## Document excerpt
○ ○ ○ ○ ○ ○ ○
FOREIGN FOCUS - America's angry voters
John Rapley
POOR BARACK Obama must spend his spare moments watching old videos of election night 2008. Remember that feeling? He sure won't be getting it now.
Later tomorrow, barring polling errors on a scale beyond 'Dewey Defeats Truman' proportions, the American news networks will announce that the Republicans have retaken, en masse, the House of Representatives. The Democrats will probably hang onto Senate, but by their fingertips.
A lot of the new congressmen are coming in with a fiercely anti-Obama agenda. The mood in Washington will grow decidedly testy, and the remnants of the hope that President Obama's election might usher in a new era in American politics will evaporate pretty quickly.
Mind you, Americans seem to have turned attention deficit disorder into a journalistic ethic. After all, this is a country in which a Paris Hilton perp walk merits live television coverage. We were told that 2008 changed the landscape permanently. We will hear that 2010 has changed it back permanently. And no doubt, 2012 will do it again. Call it ephemeral permanence.
So one should probably take with a pinch of salt all the bold declarations we will hear tomorrow, when there will no doubt be lots of analogies to earthquakes, hurricanes, seismic shifts, and even Chicago Cubs' victories. The results will be bad for President Obama, but they will also stick to form. In the US, the governing party generally does suffer setbacks during midterm elections. When those elections take place in the midst of a recession, that tendency is accentuated. Throw in that, in his first two years of office, President Obama's legislative agenda was unusually ambitious - not to mention successful, at least in terms of the targets set and reached - and you have a baked-in recipe for an electoral reaction.
Still, there is no diminishing both the anger of President Obama's foes, and the disappointment of his supporters. Polls reveal that conservatives are energised and angry, independents are drifting rightwards, and liberals are going to stay home. Even some traditional Democratic constituencies, like women, look like they may join the tide against the Democrats.
The anger has contradictory expressions, but appears to have a common root. Liberals will say President Obama was too timid in government, conservatives that he is turning America into a socialist dictatorship. But most agree that America has been taken over by a small, unelected elite.
And they may be right. If President Obama had one big failing, it was that - at least for a time - he turned his economic policy largely over to a small circle of individuals with close ties to Wall Street. Informed opinion agrees that the massive bank bailout was a necessary evil, one of those things you do while holding your nose, just because it has to be done.
○ ○ ○ ○ ○ ○ ○
## Prompt A
Copy the entries word for word, starting at the line that contains "Task: Click the" and ending with the last entry. Leave the pictures out.

## Entries on finding words and elements
○ ○ ○ ○ ○ ○ ○
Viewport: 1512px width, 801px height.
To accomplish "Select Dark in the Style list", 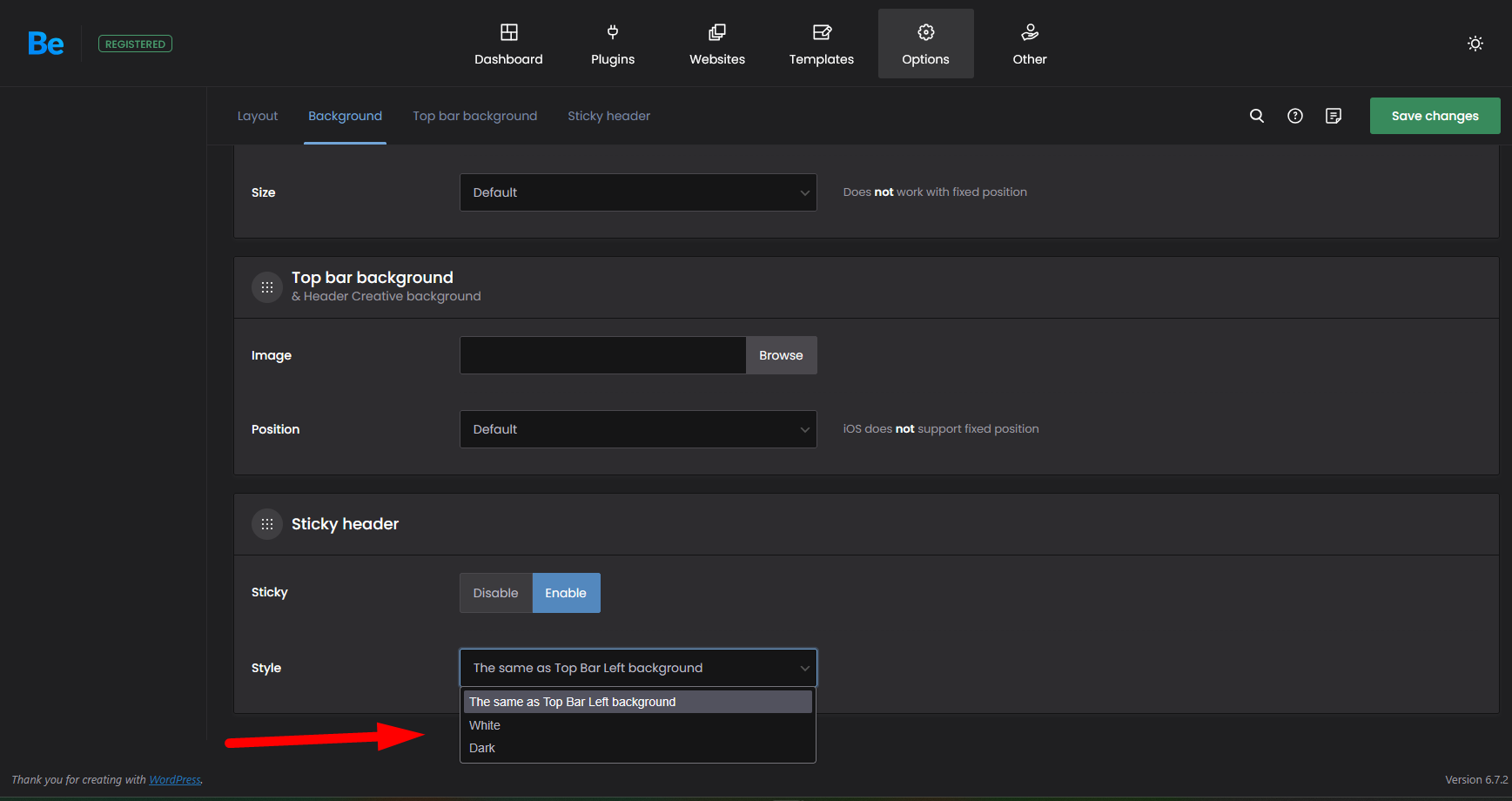I will pos(482,748).
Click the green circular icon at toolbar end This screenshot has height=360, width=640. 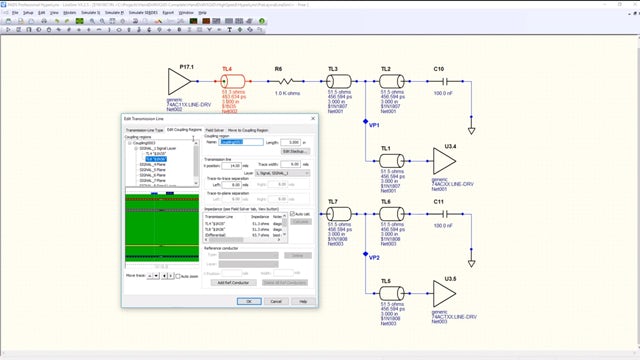pos(262,21)
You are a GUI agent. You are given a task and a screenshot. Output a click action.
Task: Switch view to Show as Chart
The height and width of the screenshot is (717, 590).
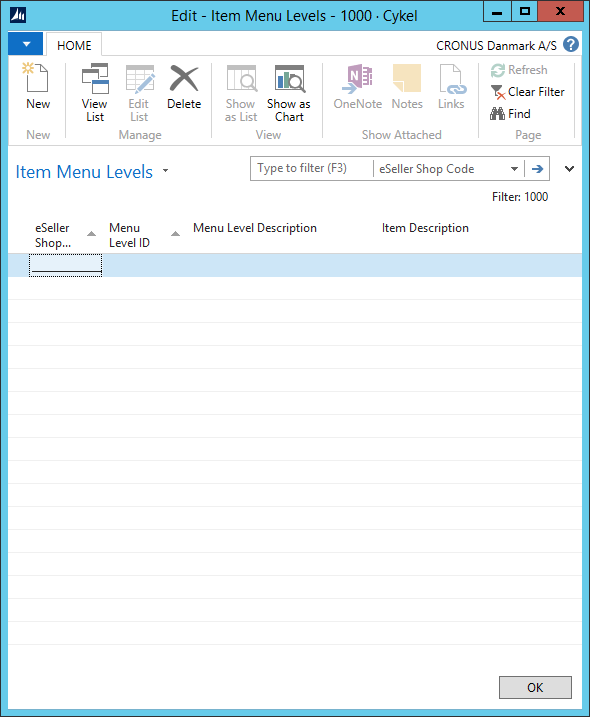point(289,93)
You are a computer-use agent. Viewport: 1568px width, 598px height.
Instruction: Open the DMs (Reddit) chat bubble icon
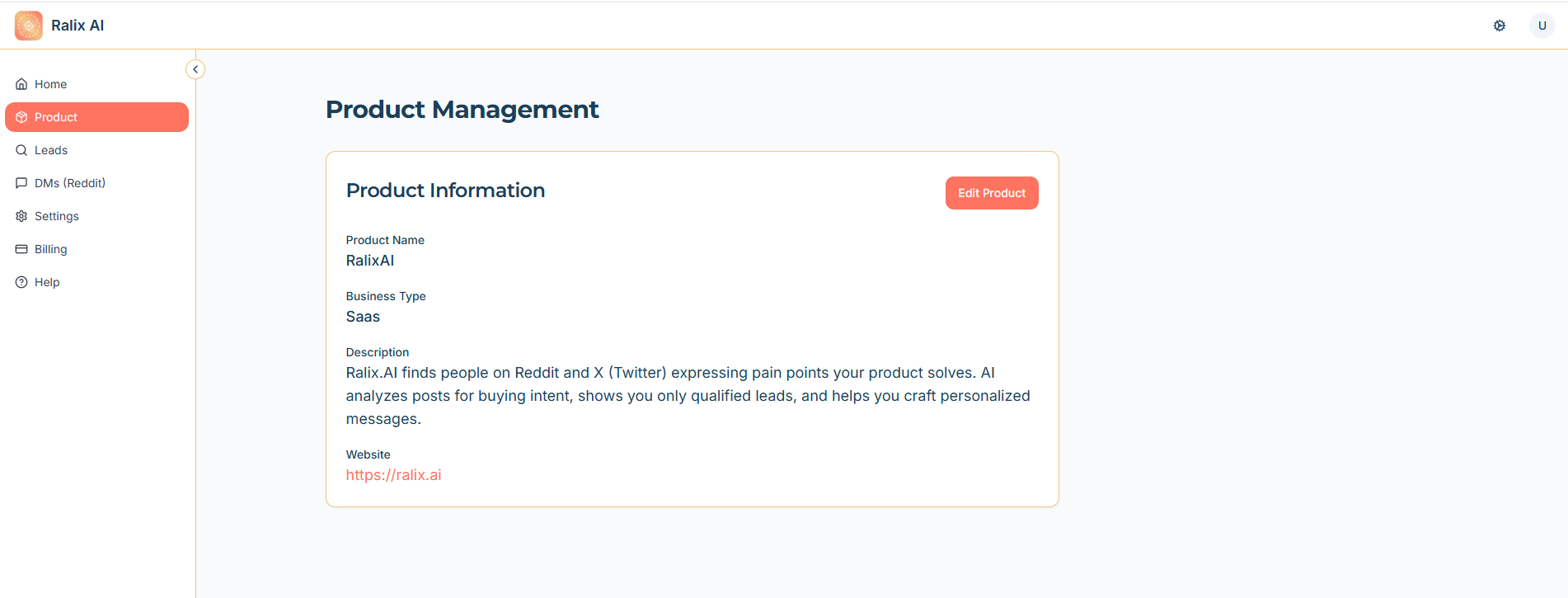tap(21, 183)
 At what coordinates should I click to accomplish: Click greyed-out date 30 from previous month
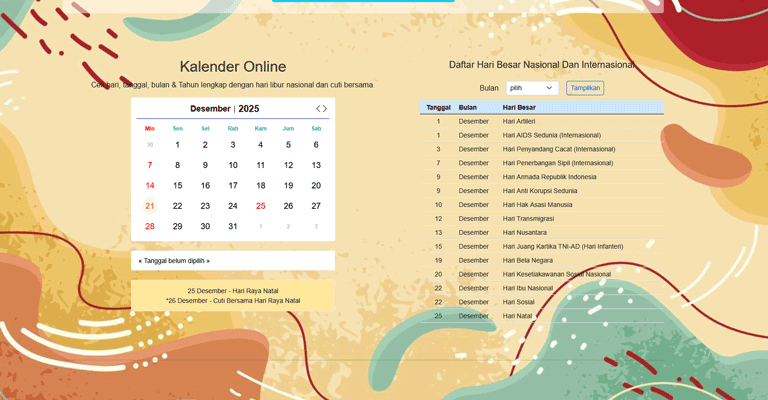(x=150, y=145)
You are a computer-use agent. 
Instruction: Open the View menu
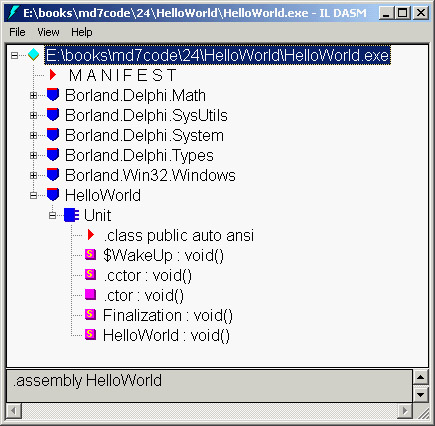click(x=48, y=32)
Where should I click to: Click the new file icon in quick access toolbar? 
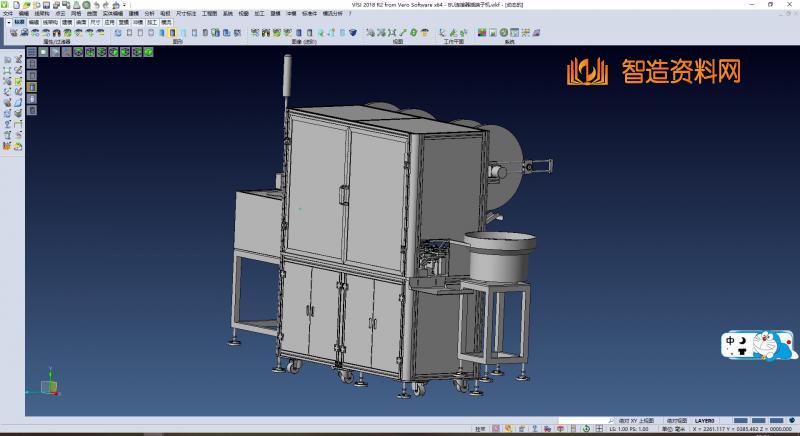click(17, 5)
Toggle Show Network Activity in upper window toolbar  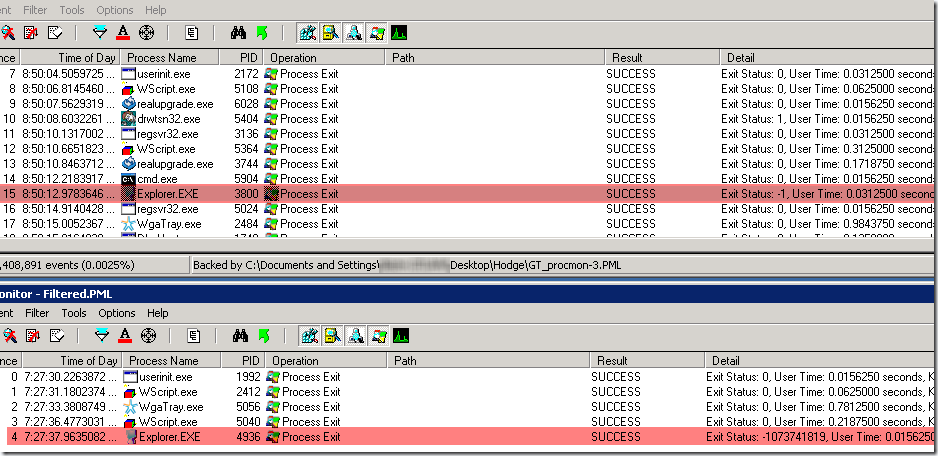[354, 33]
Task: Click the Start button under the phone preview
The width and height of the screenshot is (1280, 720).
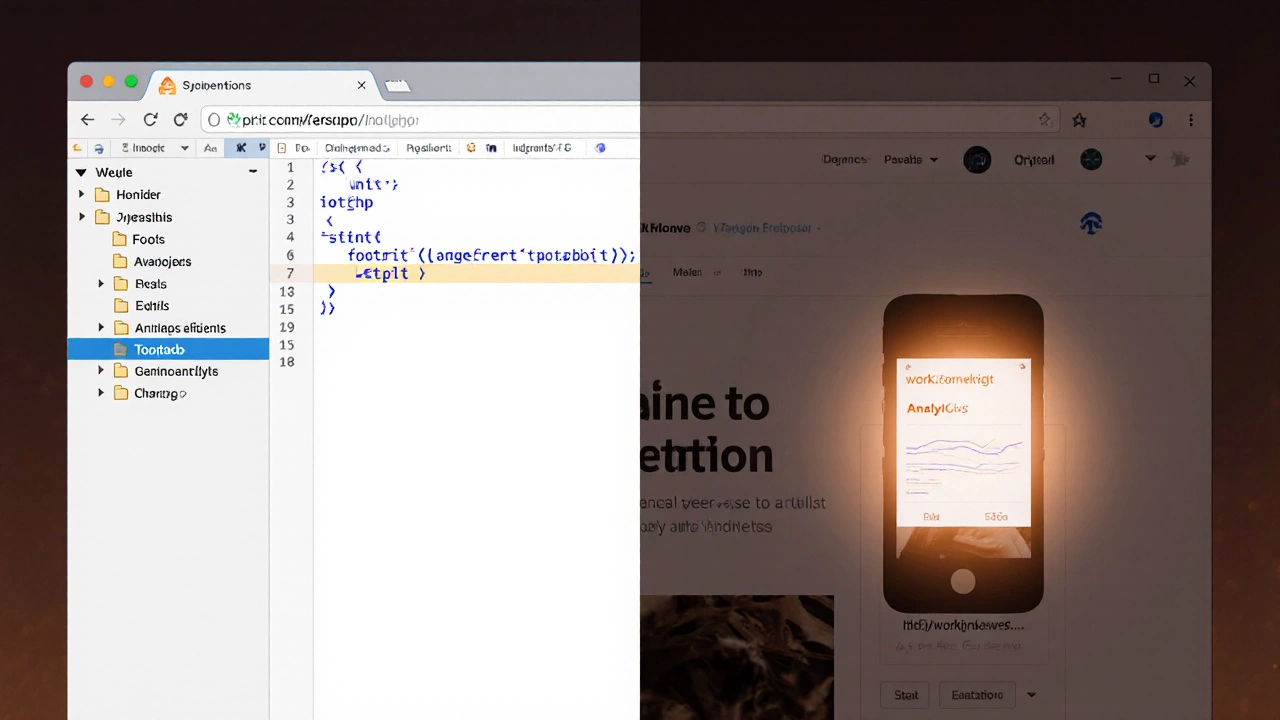Action: tap(906, 694)
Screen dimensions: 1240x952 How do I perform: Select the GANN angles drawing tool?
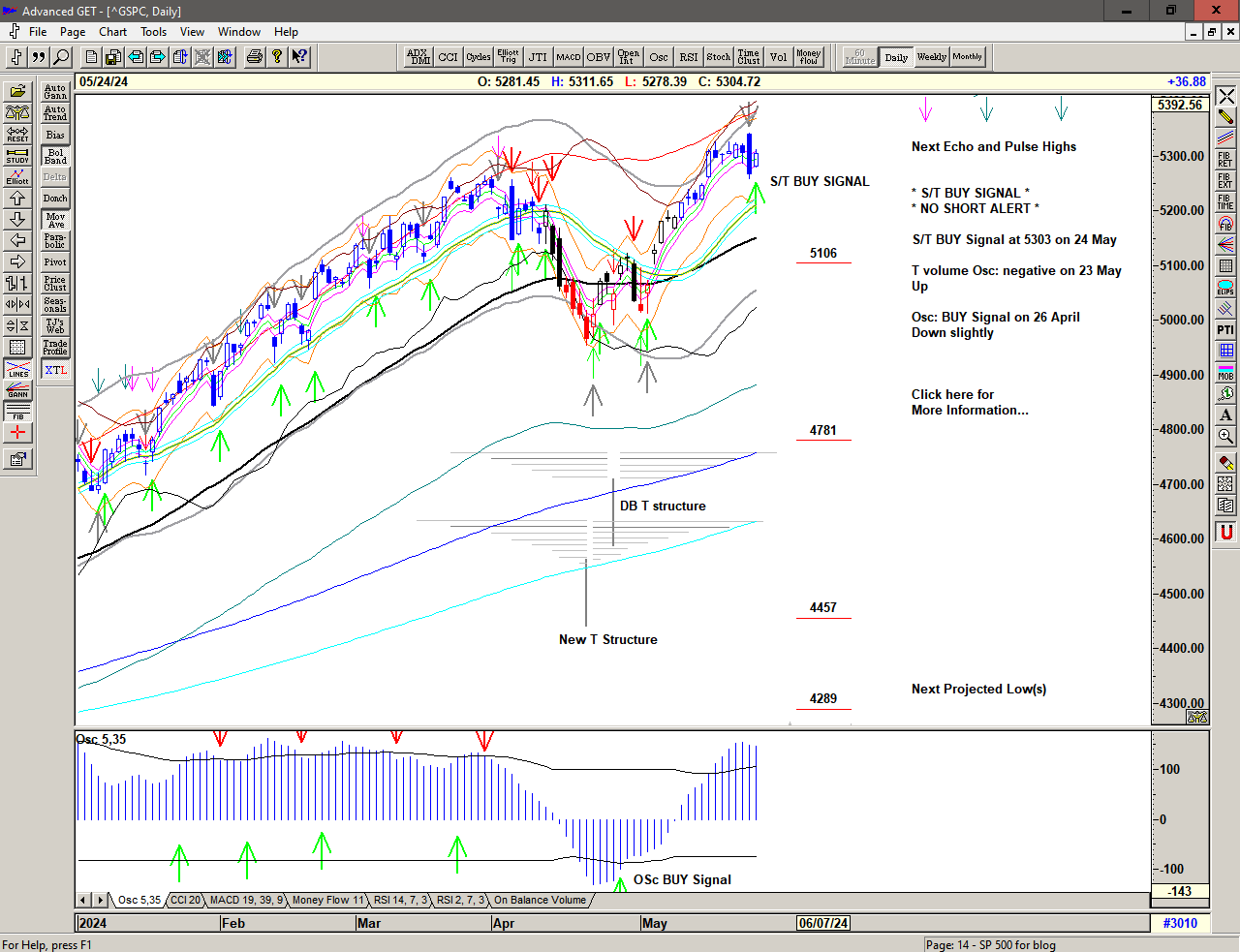[17, 390]
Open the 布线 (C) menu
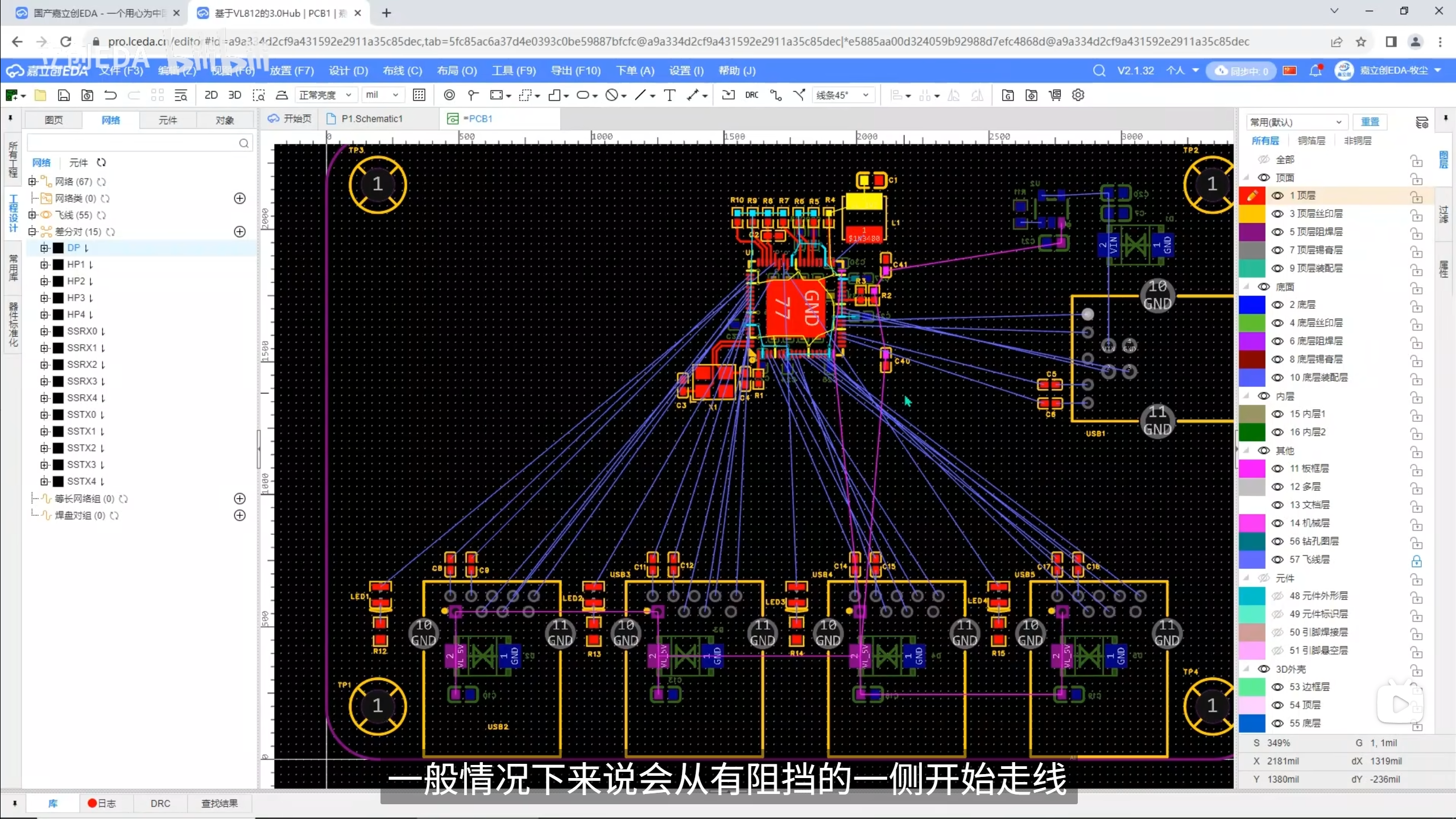This screenshot has width=1456, height=819. point(402,71)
○ ○ ○ ○ ○ ○ ○
## Prompt B
According to the piece on America's angry voters, which chamber of Congress will the Democrats probably keep?

## Exercise solution A
Task: Click the Start button under the phone preview
The width and height of the screenshot is (1280, 720).
Action: tap(906, 694)
Screen dimensions: 1240x952 How do I perform: Select the GANN angles drawing tool?
[17, 390]
Open the 布线 (C) menu
This screenshot has width=1456, height=819. point(402,71)

## Exercise solution B
The Senate, though only by their fingertips.